-------- DATA SHOWN
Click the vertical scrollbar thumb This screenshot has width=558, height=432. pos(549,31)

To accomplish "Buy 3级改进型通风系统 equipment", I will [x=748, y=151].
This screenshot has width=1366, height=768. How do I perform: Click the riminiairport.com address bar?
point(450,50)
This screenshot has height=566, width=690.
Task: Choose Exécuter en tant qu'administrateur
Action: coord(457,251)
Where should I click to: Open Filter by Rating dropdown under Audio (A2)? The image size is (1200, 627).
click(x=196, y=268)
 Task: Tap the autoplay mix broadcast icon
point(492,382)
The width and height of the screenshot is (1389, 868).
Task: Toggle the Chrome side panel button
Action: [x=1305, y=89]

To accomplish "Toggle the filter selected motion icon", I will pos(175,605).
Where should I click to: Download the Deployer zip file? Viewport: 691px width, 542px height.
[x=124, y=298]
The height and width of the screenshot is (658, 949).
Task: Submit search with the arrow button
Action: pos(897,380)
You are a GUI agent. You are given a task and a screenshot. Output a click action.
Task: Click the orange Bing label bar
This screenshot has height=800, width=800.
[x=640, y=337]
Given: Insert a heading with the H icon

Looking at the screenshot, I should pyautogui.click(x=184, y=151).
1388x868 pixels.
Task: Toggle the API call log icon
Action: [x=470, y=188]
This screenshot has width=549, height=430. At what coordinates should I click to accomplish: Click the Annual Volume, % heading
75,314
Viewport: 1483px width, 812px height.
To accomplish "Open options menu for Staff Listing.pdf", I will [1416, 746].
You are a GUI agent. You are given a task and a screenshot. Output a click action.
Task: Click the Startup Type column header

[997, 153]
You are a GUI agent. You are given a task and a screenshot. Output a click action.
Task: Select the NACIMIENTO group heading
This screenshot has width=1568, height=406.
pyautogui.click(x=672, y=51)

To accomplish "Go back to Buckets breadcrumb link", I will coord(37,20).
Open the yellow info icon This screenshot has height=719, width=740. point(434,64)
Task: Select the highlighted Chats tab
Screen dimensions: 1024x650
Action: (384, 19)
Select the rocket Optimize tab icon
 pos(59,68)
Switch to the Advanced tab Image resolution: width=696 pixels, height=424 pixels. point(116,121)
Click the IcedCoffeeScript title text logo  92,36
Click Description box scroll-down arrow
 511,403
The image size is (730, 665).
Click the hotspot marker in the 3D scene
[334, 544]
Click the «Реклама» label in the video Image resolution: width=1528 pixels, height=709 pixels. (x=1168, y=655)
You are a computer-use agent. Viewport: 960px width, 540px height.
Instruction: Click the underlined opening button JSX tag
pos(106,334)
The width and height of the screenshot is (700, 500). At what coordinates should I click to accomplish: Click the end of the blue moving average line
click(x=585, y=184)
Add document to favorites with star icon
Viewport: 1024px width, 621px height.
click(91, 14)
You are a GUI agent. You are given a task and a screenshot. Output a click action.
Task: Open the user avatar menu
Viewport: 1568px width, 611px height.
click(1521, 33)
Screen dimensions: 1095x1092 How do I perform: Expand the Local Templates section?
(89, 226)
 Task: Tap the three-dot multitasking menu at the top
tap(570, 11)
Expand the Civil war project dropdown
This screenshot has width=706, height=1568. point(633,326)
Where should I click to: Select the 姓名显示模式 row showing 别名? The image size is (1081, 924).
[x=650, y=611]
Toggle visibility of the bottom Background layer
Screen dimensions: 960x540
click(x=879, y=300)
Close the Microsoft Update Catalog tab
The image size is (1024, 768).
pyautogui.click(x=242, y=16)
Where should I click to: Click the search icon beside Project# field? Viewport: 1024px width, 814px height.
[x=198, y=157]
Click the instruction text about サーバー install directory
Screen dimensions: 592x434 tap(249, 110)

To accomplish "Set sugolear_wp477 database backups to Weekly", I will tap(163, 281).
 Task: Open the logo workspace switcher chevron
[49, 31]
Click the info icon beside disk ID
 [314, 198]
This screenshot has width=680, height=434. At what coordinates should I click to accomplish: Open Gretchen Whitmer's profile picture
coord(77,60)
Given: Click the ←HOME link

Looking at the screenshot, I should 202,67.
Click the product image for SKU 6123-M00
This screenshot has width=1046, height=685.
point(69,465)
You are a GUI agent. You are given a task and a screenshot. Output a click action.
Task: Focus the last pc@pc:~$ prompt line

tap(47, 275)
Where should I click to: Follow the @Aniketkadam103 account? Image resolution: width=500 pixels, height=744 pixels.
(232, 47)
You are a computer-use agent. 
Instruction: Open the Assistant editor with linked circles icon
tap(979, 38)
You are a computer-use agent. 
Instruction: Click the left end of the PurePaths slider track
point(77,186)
----------------
#### [PROBLEM]
Your task is to retype the records above exactly.

#### [FINAL ANSWER]
Click the vertical scrollbar thumb This screenshot has width=558, height=432. pos(549,31)

To accomplish "Buy 3级改进型通风系统 equipment", I will [x=748, y=151].
This screenshot has width=1366, height=768. How do I perform: Click the riminiairport.com address bar?
point(450,50)
This screenshot has height=566, width=690.
Task: Choose Exécuter en tant qu'administrateur
Action: coord(457,251)
Where should I click to: Open Filter by Rating dropdown under Audio (A2)? The image size is (1200, 627).
click(x=196, y=268)
 Task: Tap the autoplay mix broadcast icon
point(492,382)
The width and height of the screenshot is (1389, 868).
Task: Toggle the Chrome side panel button
Action: [x=1305, y=89]

To accomplish "Toggle the filter selected motion icon", I will pos(175,605).
Where should I click to: Download the Deployer zip file? Viewport: 691px width, 542px height.
[x=124, y=298]
The height and width of the screenshot is (658, 949).
Task: Submit search with the arrow button
Action: pos(897,380)
You are a GUI agent. You are given a task and a screenshot. Output a click action.
Task: Click the orange Bing label bar
This screenshot has height=800, width=800.
[x=640, y=337]
Given: Insert a heading with the H icon

Looking at the screenshot, I should pyautogui.click(x=184, y=151).
1388x868 pixels.
Task: Toggle the API call log icon
Action: [x=470, y=188]
This screenshot has width=549, height=430. At what coordinates should I click to accomplish: Click the Annual Volume, % heading
75,314
Viewport: 1483px width, 812px height.
To accomplish "Open options menu for Staff Listing.pdf", I will [1416, 746].
You are a GUI agent. You are given a task and a screenshot. Output a click action.
Task: Click the Startup Type column header

[997, 153]
You are a GUI agent. You are given a task and a screenshot. Output a click action.
Task: Select the NACIMIENTO group heading
This screenshot has width=1568, height=406.
pyautogui.click(x=672, y=51)

To accomplish "Go back to Buckets breadcrumb link", I will coord(37,20).
Open the yellow info icon This screenshot has height=719, width=740. point(434,64)
Task: Select the highlighted Chats tab
Screen dimensions: 1024x650
Action: (384, 19)
Select the rocket Optimize tab icon
 pos(59,68)
Switch to the Advanced tab Image resolution: width=696 pixels, height=424 pixels. point(116,121)
Click the IcedCoffeeScript title text logo  92,36
Click Description box scroll-down arrow
 511,403
The image size is (730, 665).
Click the hotspot marker in the 3D scene
[334, 544]
Click the «Реклама» label in the video Image resolution: width=1528 pixels, height=709 pixels. (x=1168, y=655)
You are a computer-use agent. Viewport: 960px width, 540px height.
Instruction: Click the underlined opening button JSX tag
pos(106,334)
The width and height of the screenshot is (700, 500). At what coordinates should I click to accomplish: Click the end of the blue moving average line
click(x=585, y=184)
Add document to favorites with star icon
Viewport: 1024px width, 621px height.
click(91, 14)
You are a GUI agent. You are given a task and a screenshot. Output a click action.
Task: Open the user avatar menu
Viewport: 1568px width, 611px height.
click(1521, 33)
Screen dimensions: 1095x1092 How do I perform: Expand the Local Templates section?
(89, 226)
 Task: Tap the three-dot multitasking menu at the top
tap(570, 11)
Expand the Civil war project dropdown
This screenshot has width=706, height=1568. point(633,326)
Where should I click to: Select the 姓名显示模式 row showing 别名? The image size is (1081, 924).
[x=650, y=611]
Toggle visibility of the bottom Background layer
Screen dimensions: 960x540
click(x=879, y=300)
Close the Microsoft Update Catalog tab
The image size is (1024, 768).
pyautogui.click(x=242, y=16)
Where should I click to: Click the search icon beside Project# field? Viewport: 1024px width, 814px height.
[x=198, y=157]
Click the instruction text about サーバー install directory
Screen dimensions: 592x434 tap(249, 110)

To accomplish "Set sugolear_wp477 database backups to Weekly", I will tap(163, 281).
 Task: Open the logo workspace switcher chevron
[49, 31]
Click the info icon beside disk ID
 [314, 198]
This screenshot has width=680, height=434. At what coordinates should I click to accomplish: Open Gretchen Whitmer's profile picture
coord(77,60)
Given: Click the ←HOME link

Looking at the screenshot, I should 202,67.
Click the product image for SKU 6123-M00
This screenshot has width=1046, height=685.
point(69,465)
You are a GUI agent. You are given a task and a screenshot. Output a click action.
Task: Focus the last pc@pc:~$ prompt line

tap(47, 275)
Where should I click to: Follow the @Aniketkadam103 account? Image resolution: width=500 pixels, height=744 pixels.
(232, 47)
You are a computer-use agent. 
Instruction: Open the Assistant editor with linked circles icon
tap(979, 38)
You are a computer-use agent. 
Instruction: Click the left end of the PurePaths slider track
point(77,186)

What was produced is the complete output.